The authors tackled the problem of information loss and irreversibility in conventional pooling operations in convolutional neural networks by proposing LiftPool, a bidirectional pooling layer based on the Lifting Scheme, which achieved improved results in image classification and semantic segmentation across various backbones and offered better robustness to input corruptions.

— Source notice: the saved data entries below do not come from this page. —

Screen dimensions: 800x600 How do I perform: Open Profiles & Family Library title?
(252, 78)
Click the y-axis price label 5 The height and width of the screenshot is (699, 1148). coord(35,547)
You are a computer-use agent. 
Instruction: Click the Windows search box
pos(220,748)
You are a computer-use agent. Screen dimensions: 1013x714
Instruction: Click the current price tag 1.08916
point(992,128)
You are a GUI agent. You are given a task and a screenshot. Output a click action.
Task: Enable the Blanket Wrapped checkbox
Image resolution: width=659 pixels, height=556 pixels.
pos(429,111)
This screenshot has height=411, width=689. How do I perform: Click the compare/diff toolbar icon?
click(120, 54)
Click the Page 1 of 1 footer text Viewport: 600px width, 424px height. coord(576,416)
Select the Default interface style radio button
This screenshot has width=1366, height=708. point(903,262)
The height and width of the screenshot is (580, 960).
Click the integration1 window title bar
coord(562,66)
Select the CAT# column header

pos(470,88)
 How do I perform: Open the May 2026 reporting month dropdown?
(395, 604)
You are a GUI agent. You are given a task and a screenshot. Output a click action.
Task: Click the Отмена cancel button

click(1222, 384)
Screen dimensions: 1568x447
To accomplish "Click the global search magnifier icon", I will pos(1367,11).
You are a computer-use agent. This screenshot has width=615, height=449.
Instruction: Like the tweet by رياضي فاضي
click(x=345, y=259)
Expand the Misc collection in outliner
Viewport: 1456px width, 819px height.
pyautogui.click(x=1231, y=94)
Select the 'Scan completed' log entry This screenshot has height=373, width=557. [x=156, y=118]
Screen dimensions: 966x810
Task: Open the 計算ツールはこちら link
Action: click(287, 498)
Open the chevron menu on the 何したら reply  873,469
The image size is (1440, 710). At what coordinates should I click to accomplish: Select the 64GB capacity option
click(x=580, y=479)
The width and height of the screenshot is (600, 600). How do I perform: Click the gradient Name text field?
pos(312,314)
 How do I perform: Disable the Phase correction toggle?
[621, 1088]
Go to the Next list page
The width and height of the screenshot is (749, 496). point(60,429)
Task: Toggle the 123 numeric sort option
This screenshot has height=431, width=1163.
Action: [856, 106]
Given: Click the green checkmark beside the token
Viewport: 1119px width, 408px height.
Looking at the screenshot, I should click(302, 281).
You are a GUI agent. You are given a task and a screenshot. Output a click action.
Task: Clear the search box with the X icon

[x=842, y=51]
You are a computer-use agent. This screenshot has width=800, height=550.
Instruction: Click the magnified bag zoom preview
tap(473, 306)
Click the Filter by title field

Pooling is a critical operation in convolutional neural networks for increasing receptive fields and improving robustness to input variations. Most existing pooling operations downsample the feature maps, which is a lossy process. Moreover, they are not invertible: upsampling a downscaled feature map can not recover the lost information in the downsampling. By adopting the philosophy of the classical Lifting Scheme from signal processing, we propose LiftPool for bidirectional pooling layers, including LiftDownPool and LiftUpPool. LiftDownPool decomposes a feature map into various downsized sub-bands, each of which contains information with different frequencies. As the pooling function in LiftDownPool is perfectly invertible, by performing LiftDownPool backward, a corresponding up-pooling layer LiftUpPool is able to generate a refined upsampled feature map using the detail sub-bands, which is useful for image-to-image translation challenges. Experiments show the proposed methods achieve better results on image classification and semantic segmentation, using various backbones. Moreover, LiftDownPool offers better robustness to input corruptions and perturbations.